Naruto is a license that’s been lucky enough to be blessed with good games. The Clash of Ninja series is a very competent fighting franchise, and the critically acclaimed manga-amalgamation title Jump Superstars included Naruto’s main cast. D3 Publisher of America has also been bringing over the portable beat ‘em ups, known as Ninja Council here in the States. Ninja Council 3 is my first taste of the chain, and while there are a few promising facets, it all falls apart as a result of lazy design.

Ninja Council is based on completing a variety of missions (which can be accessed via large chunks in whatever order the player wishes) on a 2D, side-scrolling plane. This in itself would be fine, but the missions themselves lack any hint of effort on the part of the developer. Why do I have to kill 20 snakes in 60 seconds? I understand it might be part of the character’s training, but that doesn’t make it fun. I’d be able to let it go if it only happened occasionally, but when it takes up such a large portion of the experience, it’s a real problem.

This is a shame, because there’s a lot to like, otherwise. Other missions, like tracking down and fighting other characters from the story, are a lot of fun. Being able to teleport, pull off a sneak attack, and then disappear again before the other fighter can counter is really gratifying, and it makes for a lot of fun.

You’ll not only be able to play as the title character, but as the supporting cast as well, from Kakashi (Naruto’s team leader) to Sasuke (his rival) to Sakura (his love interest). They’ve all got their own special jutsus (magic attacks), which are executed by entering a touch-screen mini game where you’ve got to tap the correct seals in the right order in a limited amount of time. While I didn’t like having to switch from using the face buttons (which are used for melee attacks) to the touch screen so quickly, I still enjoyed the frenzy involved in trying to get the jutsu ready in time.

From a presentation point of view, there isn’t much of a change from the older GBA games. Still, the sprites are sharp, and the attack animations are smooth enough to pass by. Taking into account that this game was originally developed close to the DS’s launch, it’s not too shabby at all.

I really wish the missions were more meaningful, because the roots of a great 2D brawler are here – it just needs more time to mature. I can only hope that the next iteration of the series lives up the promise of Ninja Council 3, because if it can, it will definitely be a game I want to play.


Graphics Sound Control Gameplay Lastability Final
6.5 5 7.5 7 7.5 6.5

Ninja Council 3 isn’t a huge leap over the GBA games, but it’s still passable enough not to suffer from outdated technology. Taking into account that the game was developed several years before its localization makes it easier to accept its relatively primitive aesthetics.

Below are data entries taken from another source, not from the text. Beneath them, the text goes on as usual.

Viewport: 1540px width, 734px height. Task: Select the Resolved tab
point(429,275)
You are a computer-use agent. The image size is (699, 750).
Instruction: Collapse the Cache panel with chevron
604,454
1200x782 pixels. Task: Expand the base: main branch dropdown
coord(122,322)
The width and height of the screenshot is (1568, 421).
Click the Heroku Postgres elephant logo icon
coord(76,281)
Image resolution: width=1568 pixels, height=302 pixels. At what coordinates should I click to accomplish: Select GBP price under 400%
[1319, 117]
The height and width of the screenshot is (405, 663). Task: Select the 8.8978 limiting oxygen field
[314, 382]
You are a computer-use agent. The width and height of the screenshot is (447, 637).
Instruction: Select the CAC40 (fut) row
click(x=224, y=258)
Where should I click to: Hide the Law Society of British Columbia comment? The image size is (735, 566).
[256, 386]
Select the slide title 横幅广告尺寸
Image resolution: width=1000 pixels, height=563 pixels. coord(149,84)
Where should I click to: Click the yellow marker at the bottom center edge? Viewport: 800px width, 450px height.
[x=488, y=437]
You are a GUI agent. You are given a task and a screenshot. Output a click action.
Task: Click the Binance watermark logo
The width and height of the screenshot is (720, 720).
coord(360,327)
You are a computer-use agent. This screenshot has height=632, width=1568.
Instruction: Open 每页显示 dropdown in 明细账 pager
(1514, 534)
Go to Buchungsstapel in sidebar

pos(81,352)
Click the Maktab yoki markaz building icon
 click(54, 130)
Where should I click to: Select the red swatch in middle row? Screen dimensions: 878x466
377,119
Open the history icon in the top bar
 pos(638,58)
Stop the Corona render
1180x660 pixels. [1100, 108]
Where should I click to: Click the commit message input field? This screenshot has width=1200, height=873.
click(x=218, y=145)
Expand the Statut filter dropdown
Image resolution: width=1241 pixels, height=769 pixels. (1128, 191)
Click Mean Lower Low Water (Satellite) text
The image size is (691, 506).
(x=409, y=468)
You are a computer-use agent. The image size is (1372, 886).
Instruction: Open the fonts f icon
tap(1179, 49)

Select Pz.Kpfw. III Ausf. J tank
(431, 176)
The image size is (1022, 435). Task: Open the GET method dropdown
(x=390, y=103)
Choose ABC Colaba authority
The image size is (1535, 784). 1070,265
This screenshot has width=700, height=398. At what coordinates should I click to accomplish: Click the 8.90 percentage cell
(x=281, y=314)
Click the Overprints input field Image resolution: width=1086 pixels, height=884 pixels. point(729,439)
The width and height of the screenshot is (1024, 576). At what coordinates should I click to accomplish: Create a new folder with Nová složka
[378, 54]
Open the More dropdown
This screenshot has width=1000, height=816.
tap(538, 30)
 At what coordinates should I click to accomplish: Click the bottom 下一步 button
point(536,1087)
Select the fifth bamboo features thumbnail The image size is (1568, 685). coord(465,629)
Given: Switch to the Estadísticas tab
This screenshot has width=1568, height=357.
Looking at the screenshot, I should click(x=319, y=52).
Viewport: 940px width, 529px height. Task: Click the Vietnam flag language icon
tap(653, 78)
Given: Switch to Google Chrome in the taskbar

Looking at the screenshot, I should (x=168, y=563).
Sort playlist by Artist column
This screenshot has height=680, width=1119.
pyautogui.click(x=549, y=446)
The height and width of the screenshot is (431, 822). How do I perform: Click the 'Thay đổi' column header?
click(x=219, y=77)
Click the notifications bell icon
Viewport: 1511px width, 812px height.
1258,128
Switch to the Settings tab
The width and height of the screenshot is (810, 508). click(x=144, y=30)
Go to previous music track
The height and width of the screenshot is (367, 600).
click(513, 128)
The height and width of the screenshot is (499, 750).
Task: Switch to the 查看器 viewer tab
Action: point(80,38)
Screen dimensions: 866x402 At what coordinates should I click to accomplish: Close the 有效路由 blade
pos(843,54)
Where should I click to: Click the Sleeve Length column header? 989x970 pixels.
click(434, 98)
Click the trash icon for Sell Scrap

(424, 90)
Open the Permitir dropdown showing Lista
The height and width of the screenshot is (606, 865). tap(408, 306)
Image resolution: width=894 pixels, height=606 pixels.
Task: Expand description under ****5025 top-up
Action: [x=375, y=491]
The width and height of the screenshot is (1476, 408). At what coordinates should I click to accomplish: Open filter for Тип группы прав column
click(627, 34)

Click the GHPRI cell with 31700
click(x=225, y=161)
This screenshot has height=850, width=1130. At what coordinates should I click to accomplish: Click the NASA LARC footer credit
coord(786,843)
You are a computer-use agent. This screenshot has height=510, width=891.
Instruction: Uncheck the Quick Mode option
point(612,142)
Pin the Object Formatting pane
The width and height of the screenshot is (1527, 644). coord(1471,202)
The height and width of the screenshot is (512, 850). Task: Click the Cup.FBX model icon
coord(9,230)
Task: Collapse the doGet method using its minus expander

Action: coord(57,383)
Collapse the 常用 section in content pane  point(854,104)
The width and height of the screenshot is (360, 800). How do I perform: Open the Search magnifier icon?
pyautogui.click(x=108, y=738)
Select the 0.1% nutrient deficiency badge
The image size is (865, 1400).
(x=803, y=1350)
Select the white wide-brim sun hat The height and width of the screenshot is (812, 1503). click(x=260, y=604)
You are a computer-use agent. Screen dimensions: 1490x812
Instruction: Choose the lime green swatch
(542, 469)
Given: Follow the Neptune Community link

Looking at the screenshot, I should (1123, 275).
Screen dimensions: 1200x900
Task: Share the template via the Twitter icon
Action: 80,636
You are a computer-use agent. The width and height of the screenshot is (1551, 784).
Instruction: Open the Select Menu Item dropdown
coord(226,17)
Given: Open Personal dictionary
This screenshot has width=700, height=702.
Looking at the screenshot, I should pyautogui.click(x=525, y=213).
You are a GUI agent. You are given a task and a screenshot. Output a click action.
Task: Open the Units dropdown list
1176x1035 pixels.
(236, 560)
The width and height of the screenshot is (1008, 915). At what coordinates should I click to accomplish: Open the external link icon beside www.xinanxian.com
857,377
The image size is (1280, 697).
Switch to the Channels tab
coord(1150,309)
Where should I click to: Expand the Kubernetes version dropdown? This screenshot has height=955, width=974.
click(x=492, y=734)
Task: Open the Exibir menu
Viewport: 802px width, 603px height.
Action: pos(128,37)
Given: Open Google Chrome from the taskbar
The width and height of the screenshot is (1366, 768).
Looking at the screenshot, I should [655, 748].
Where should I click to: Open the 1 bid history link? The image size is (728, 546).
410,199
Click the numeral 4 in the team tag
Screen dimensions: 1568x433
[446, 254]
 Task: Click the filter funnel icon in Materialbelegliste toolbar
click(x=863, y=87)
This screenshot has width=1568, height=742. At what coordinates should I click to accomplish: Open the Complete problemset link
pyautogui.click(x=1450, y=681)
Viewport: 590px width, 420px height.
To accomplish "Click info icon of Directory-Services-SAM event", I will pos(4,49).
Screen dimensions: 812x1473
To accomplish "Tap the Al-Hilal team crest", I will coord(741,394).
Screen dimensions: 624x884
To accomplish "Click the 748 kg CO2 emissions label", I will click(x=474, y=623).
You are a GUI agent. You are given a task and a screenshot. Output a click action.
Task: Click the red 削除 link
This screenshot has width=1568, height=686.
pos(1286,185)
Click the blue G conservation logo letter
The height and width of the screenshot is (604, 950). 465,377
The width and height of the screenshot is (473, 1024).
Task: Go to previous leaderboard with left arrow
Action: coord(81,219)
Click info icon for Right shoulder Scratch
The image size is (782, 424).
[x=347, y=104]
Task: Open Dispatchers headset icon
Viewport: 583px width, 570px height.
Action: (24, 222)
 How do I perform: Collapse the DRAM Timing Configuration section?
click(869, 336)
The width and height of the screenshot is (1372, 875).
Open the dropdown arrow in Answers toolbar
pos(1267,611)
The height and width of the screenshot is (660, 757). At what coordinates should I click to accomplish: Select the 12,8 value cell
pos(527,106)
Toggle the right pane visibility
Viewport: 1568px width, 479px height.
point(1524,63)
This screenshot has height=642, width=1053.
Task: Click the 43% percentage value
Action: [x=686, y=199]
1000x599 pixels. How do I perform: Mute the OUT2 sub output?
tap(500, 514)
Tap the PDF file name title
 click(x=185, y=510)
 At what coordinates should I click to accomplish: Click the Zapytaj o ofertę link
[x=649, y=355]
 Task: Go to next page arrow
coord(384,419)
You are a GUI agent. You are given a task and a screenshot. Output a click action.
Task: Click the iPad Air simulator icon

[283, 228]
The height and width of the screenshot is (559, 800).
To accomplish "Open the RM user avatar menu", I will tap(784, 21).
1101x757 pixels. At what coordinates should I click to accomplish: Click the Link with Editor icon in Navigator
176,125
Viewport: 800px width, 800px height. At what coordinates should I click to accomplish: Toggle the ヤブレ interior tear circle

There’s audio here? It’s not that the voice samples and accompanying tracks are bad – it’s just that they’re not good enough for you to notice them.


While switching from the D-Pad and face buttons to the touch screen to perform a jutsu is a little cumbersome, it also adds to the frenzy of trying to get everything prepped in time before an enemy counters.


There’s a lot of promise in the battle system, and the missions that aren’t just slapped together are a lot of fun. But when most of the objectives are completely worthless, it’s hard to have a great time.


Since you’re able to go back and replay any of the (well-designed) missions that you’ve already gone through, there’s actually a nice lasting quality to the game.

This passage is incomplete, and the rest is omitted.